I have been offered a job by a Australia-based company. I will be working in India. As it doesn’t have any office in India, my contract will be from Australia. If the company provides me a salary slip, will it be valid for filing taxes in India? If yes, what should be the structure of the salary?

—Kunal Chandra

Salary for services rendered in India is taxable in India, irrespective of the place of receipt of salary. As you would be rendering services in India, salary earned by you from an Australian company will be taxable in India, irrespective of where you receive it. Under the income tax law, the employer is required to withhold applicable tax on the salary income. However, in your case, if no India income tax is withheld by your Australia-based employer, you may calculate your taxable salary income and deposit it under the advance tax mechanism as per the following schedule, during the financial year—15% of total tax by 15 June, 45% of total tax by 15 September, 75% of total tax by 15 December, 100% of total tax by 15 March.

You may also make the deposit under self-assessment tax before filing the India income tax return. However, in this case, interest for delay in deposit or non-deposit of advance tax will be applicable.
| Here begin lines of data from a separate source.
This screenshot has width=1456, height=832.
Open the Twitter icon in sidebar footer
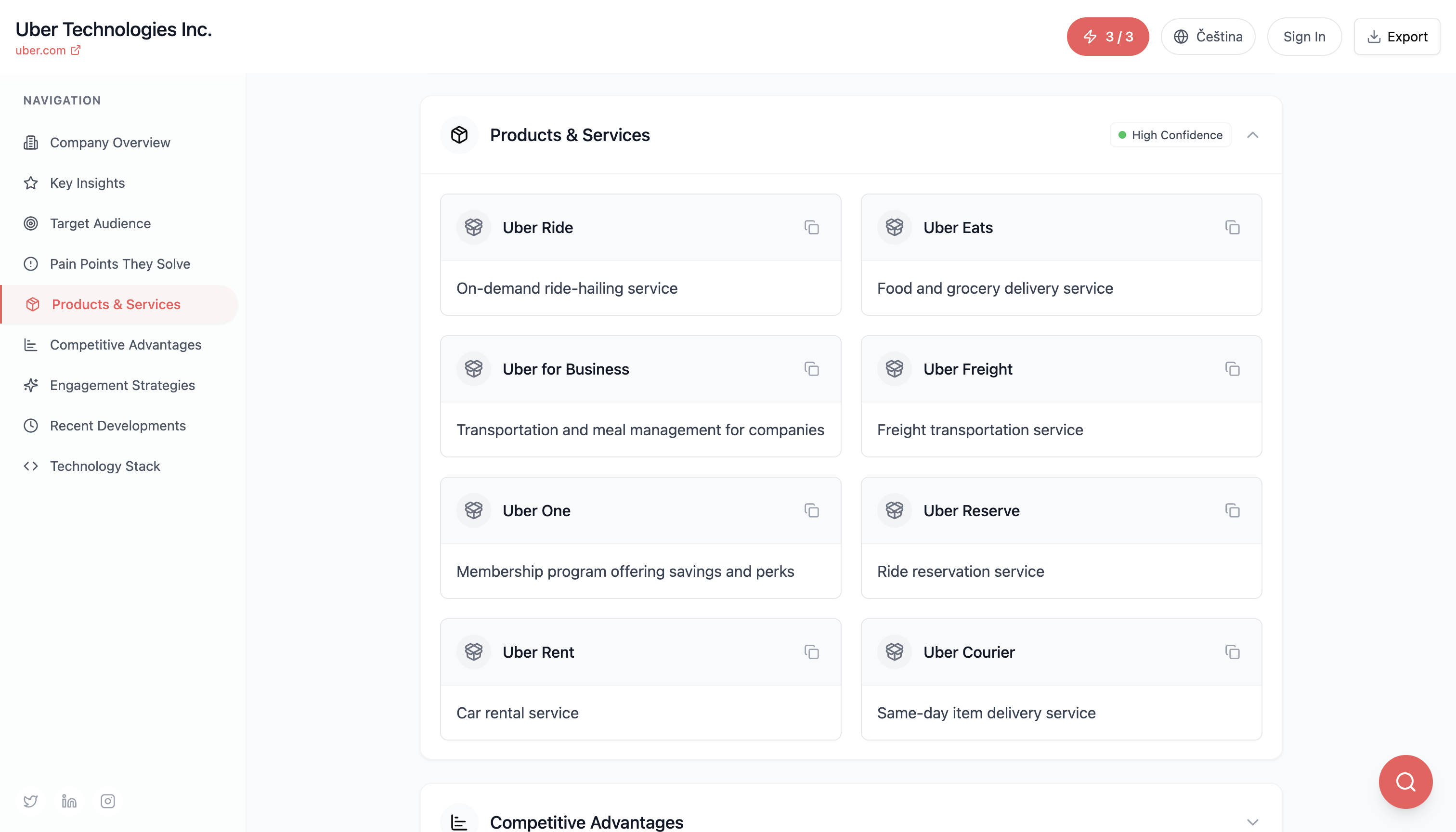click(x=31, y=801)
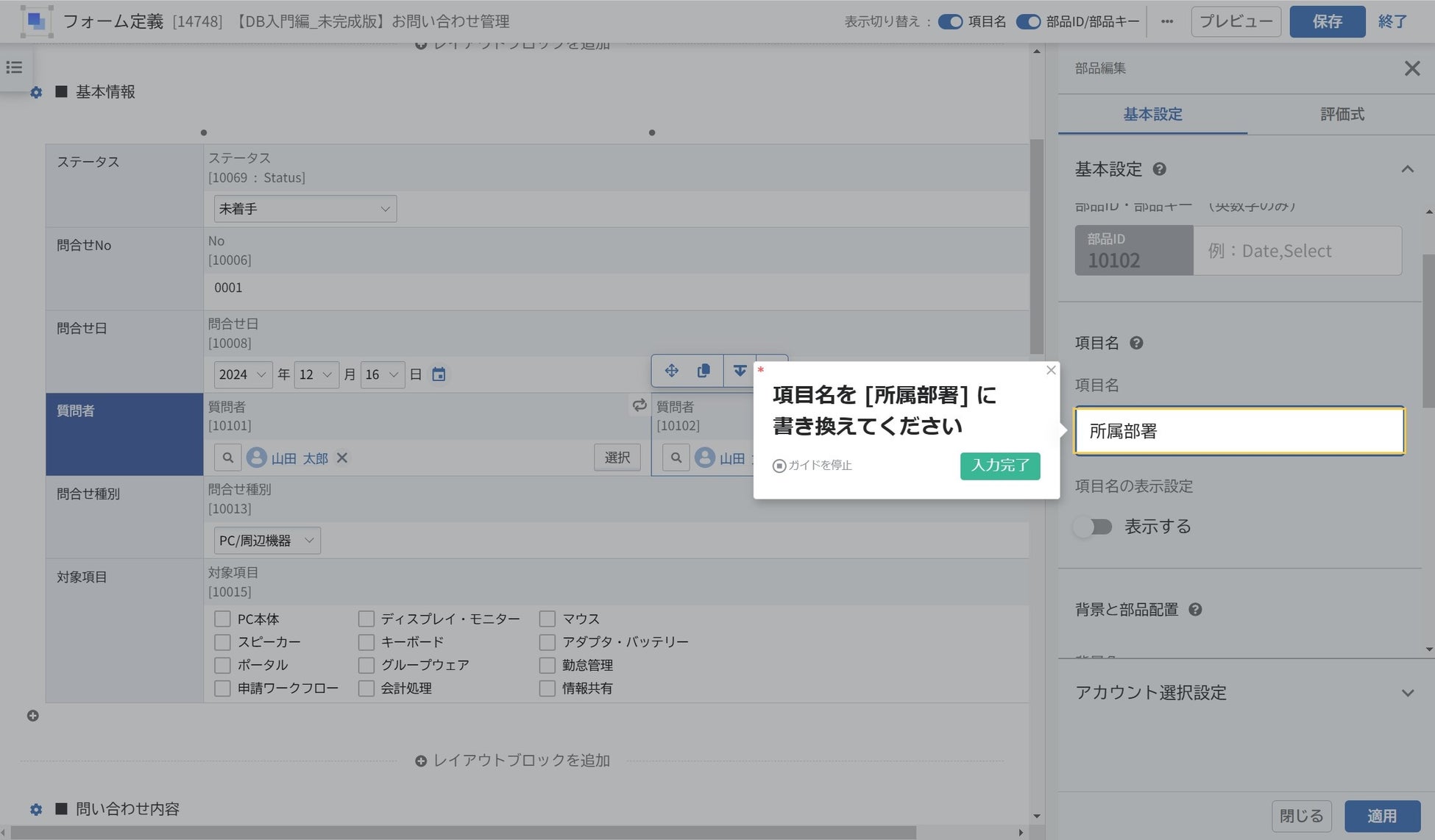Remove 山田 太郎 with the X icon
Viewport: 1435px width, 840px height.
pos(342,458)
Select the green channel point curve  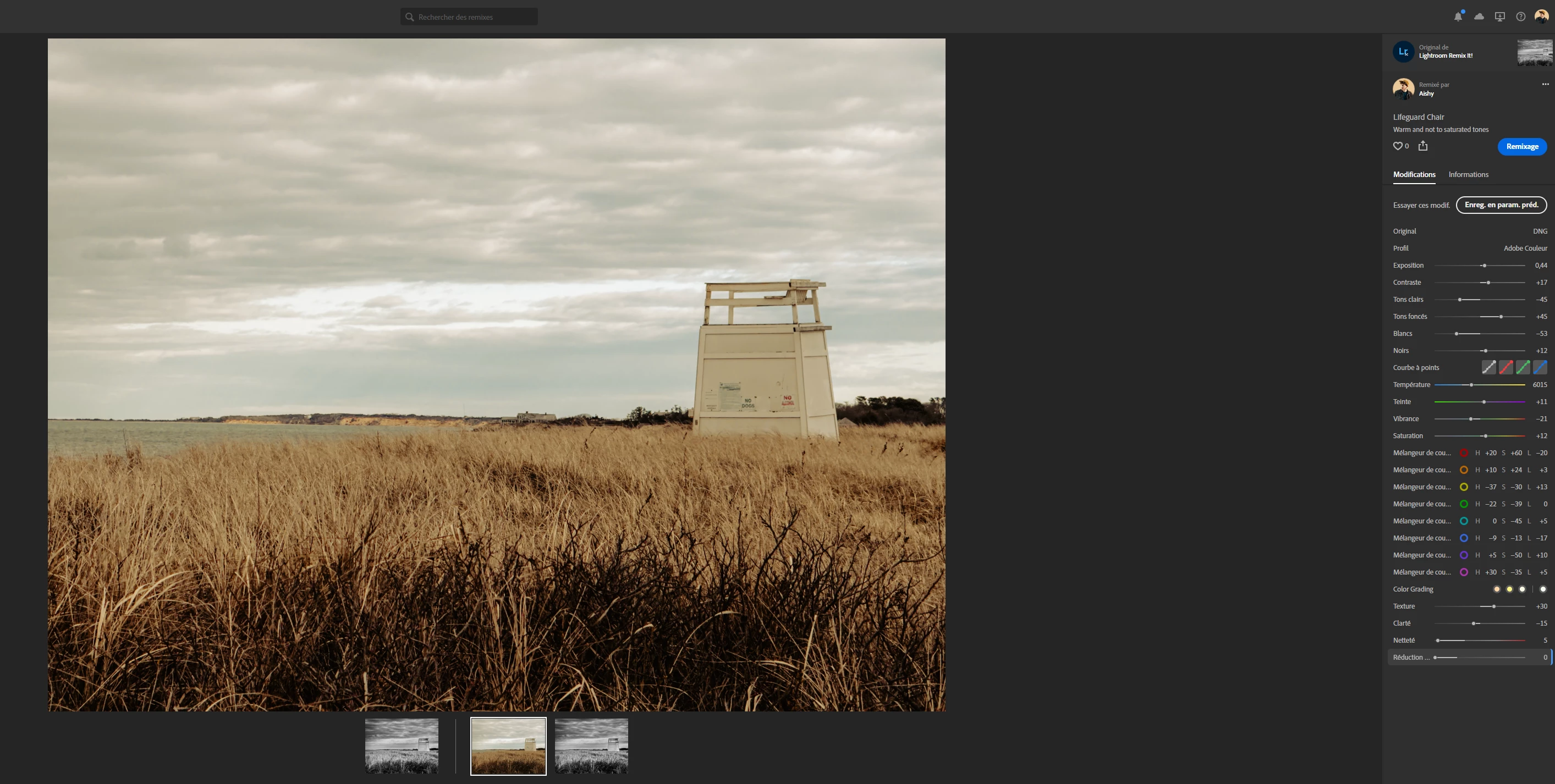(1523, 367)
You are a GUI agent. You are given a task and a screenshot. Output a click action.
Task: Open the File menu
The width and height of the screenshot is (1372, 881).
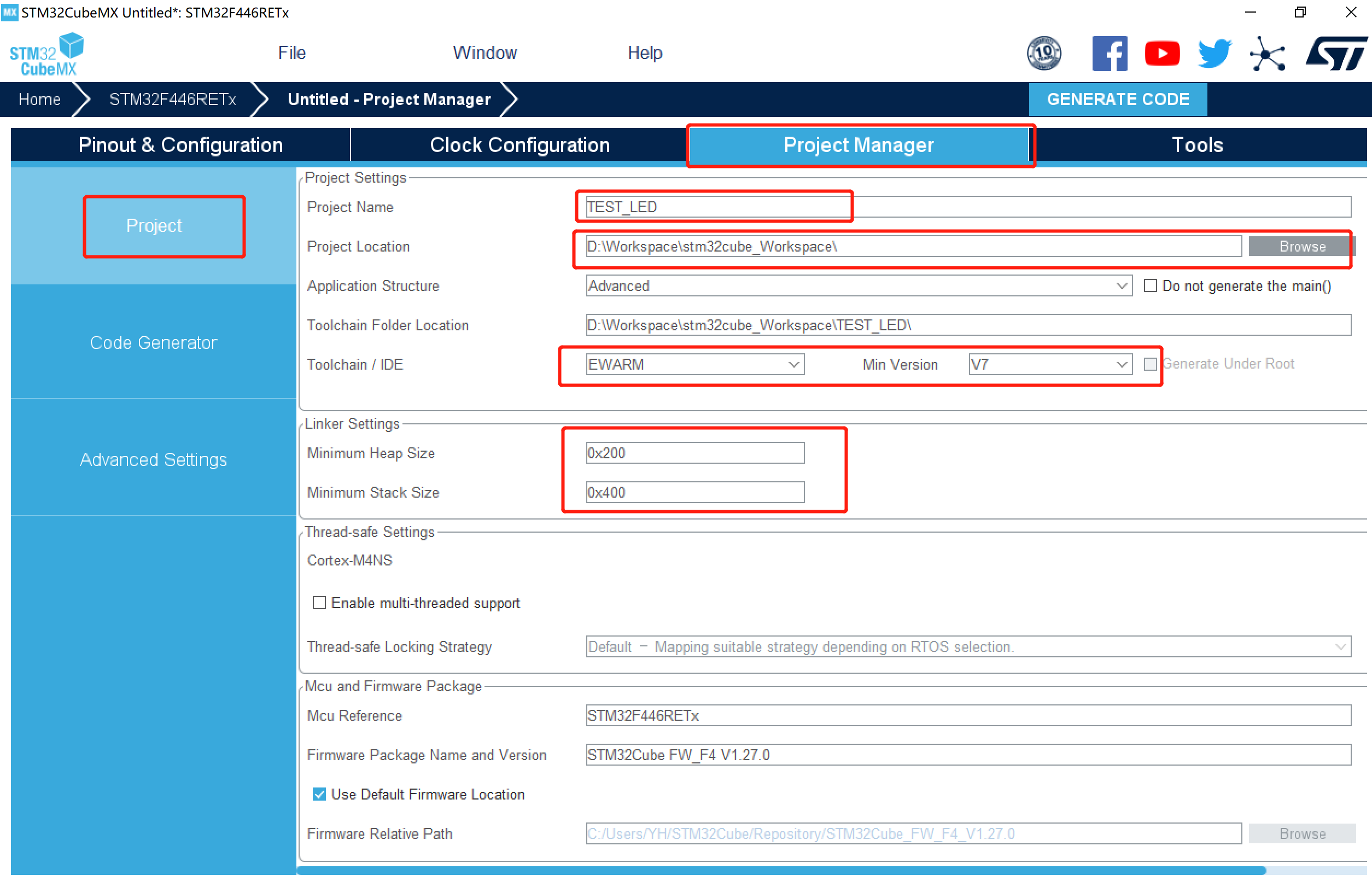(291, 52)
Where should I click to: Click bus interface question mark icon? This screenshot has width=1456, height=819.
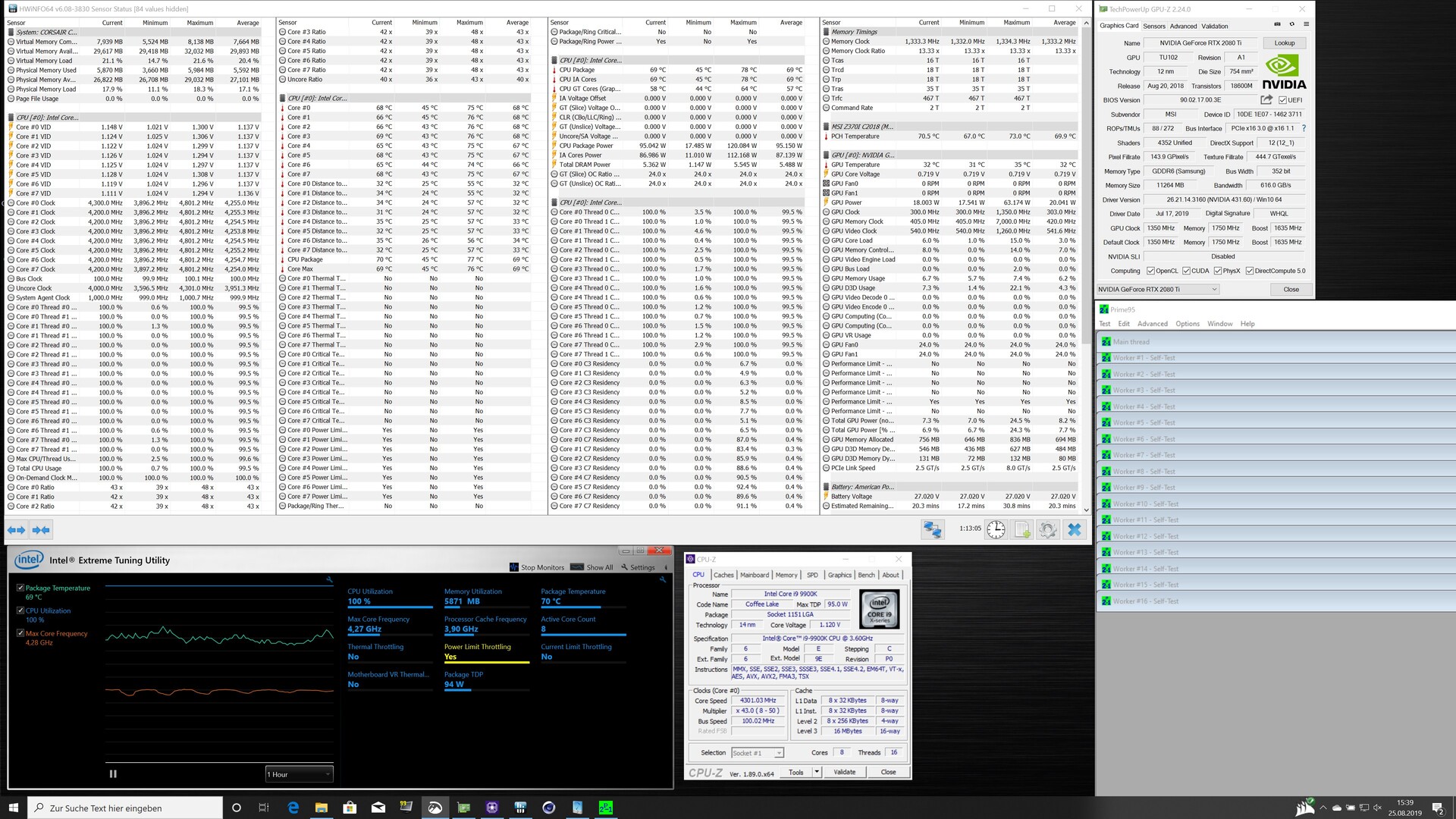[x=1304, y=128]
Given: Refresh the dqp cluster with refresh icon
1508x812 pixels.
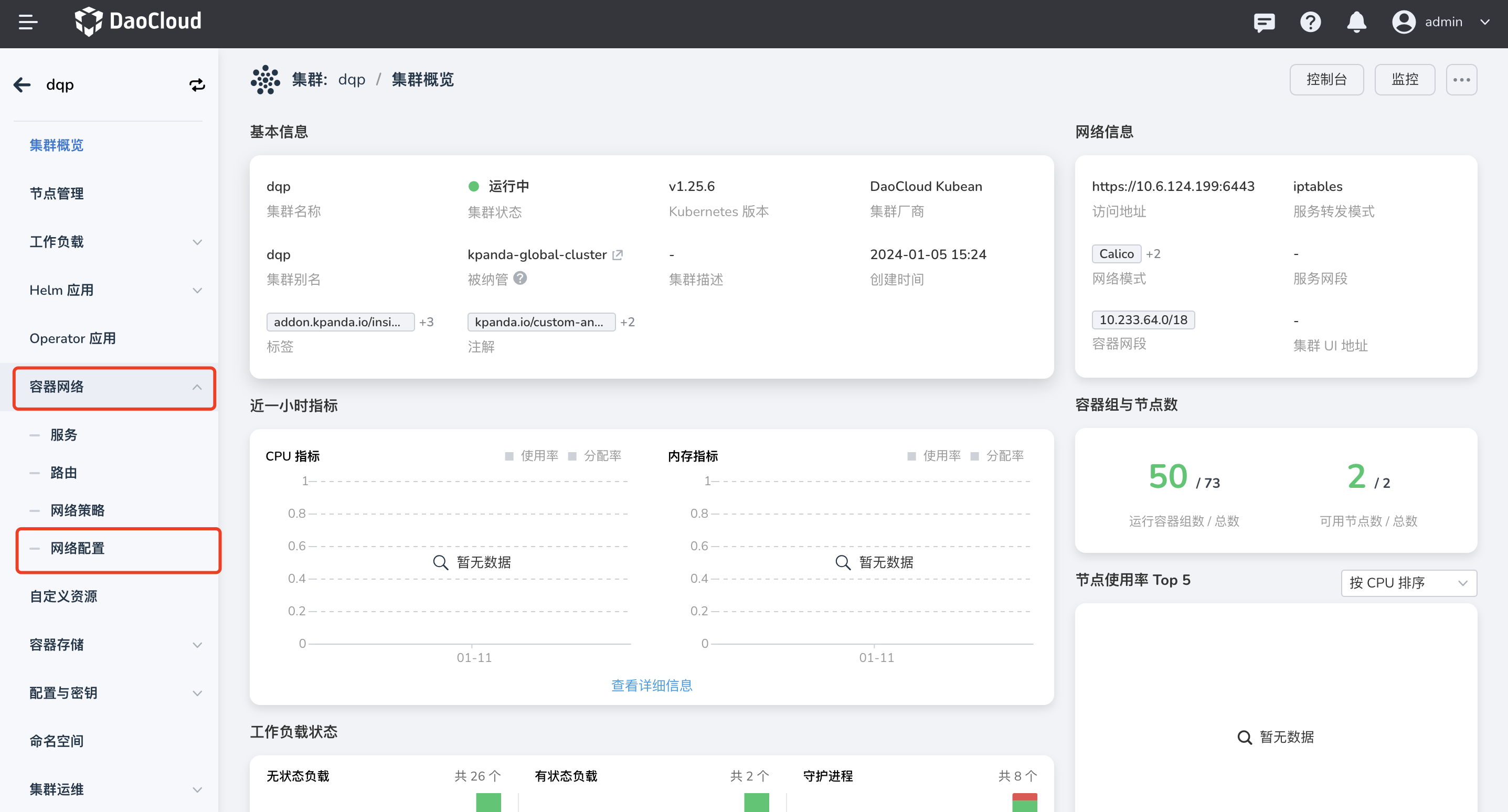Looking at the screenshot, I should [197, 85].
Note that there are exemptions available (subject to conditions) under the India income tax law on certain salary components, such as house rent allowance, leave travel concession and so on. Eligibility of such tax benefits on the salary expected to be received from the Australian employer may be analyzed separately. Ideally, the Australian employer should not withhold tax before paying salary into your India bank account in view of the relief available under India-Australia Double Tax Avoidance Agreement.